(Excerpts from a dataset)
****************************************
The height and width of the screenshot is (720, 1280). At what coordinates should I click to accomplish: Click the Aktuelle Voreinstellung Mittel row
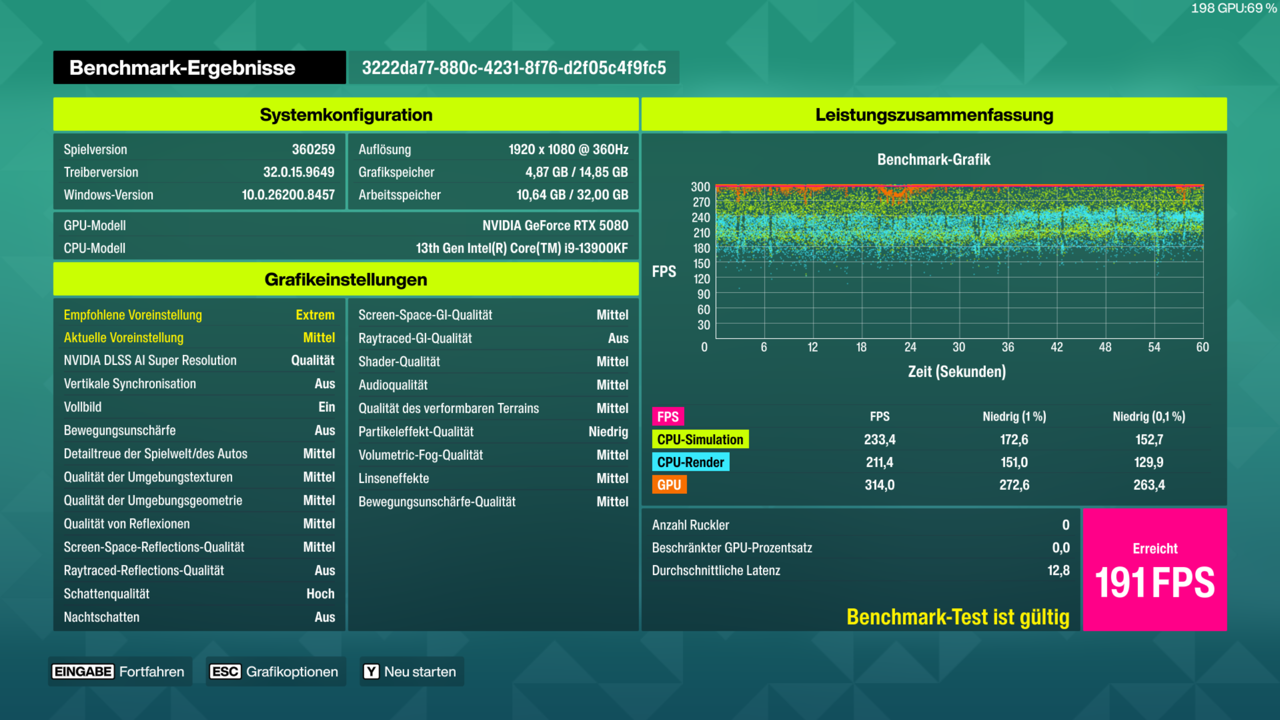click(x=199, y=338)
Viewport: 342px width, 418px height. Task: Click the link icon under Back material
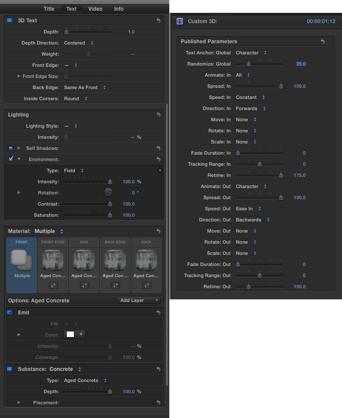147,285
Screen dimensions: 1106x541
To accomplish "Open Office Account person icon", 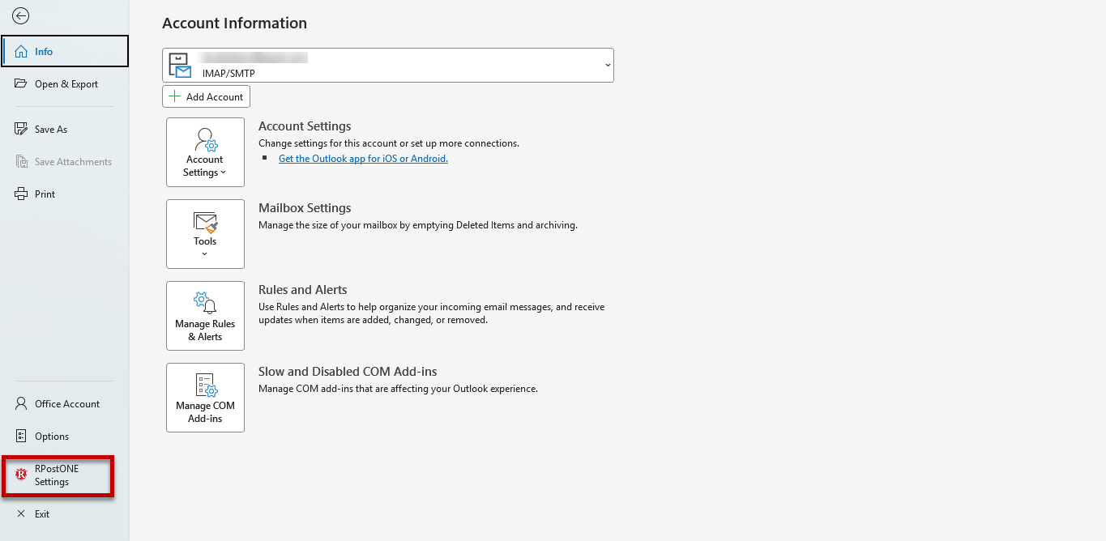I will 21,404.
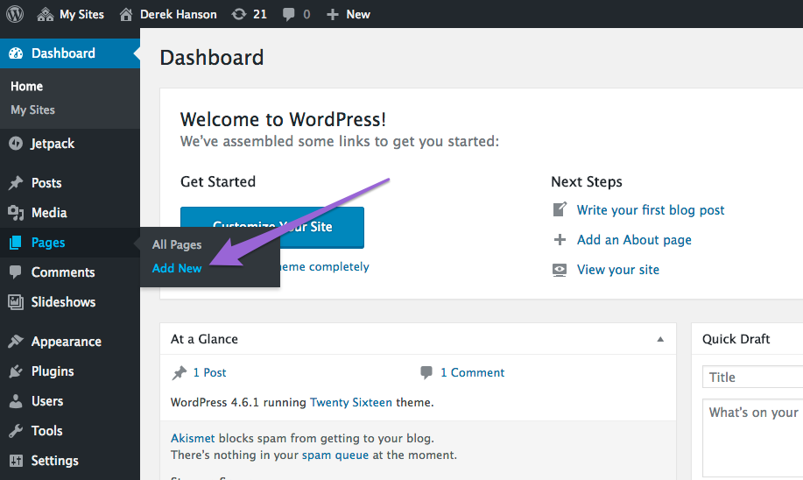Select All Pages from the flyout
Screen dimensions: 803x480
coord(177,245)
****************************************
- What to do
What is needed is a word-for-word copy of the lines from the start of the data to the line with "Screen dimensions: 1106x541", inclusive, with no pictures in it.

- Answer to the problem
The height and width of the screenshot is (720, 1280). At what coordinates should I click to accomplish: Click the Aktuelle Voreinstellung Mittel row
click(x=199, y=338)
Viewport: 342px width, 418px height. Task: Click the link icon under Back material
147,285
Screen dimensions: 1106x541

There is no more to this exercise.